(RECORDED INFORMATION)
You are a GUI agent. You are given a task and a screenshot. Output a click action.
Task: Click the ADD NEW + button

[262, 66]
--
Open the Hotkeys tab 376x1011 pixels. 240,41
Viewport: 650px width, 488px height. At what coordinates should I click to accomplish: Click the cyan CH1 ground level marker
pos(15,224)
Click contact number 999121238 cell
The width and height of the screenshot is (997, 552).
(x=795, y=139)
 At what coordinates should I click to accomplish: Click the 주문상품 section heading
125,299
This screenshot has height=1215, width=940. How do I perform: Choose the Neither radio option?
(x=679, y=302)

(EXERCISE DESCRIPTION) Write out, character for character, the part of the listing that opens with the line containing "Viewport: 650px width, 488px" and closes with the line containing "(x=679, y=302)", both of those lines included.

(THE REPLY)
Viewport: 650px width, 488px height. At what coordinates should I click to accomplish: Click the cyan CH1 ground level marker
pos(15,224)
Click contact number 999121238 cell
The width and height of the screenshot is (997, 552).
(x=795, y=139)
 At what coordinates should I click to accomplish: Click the 주문상품 section heading
125,299
This screenshot has height=1215, width=940. How do I perform: Choose the Neither radio option?
(x=679, y=302)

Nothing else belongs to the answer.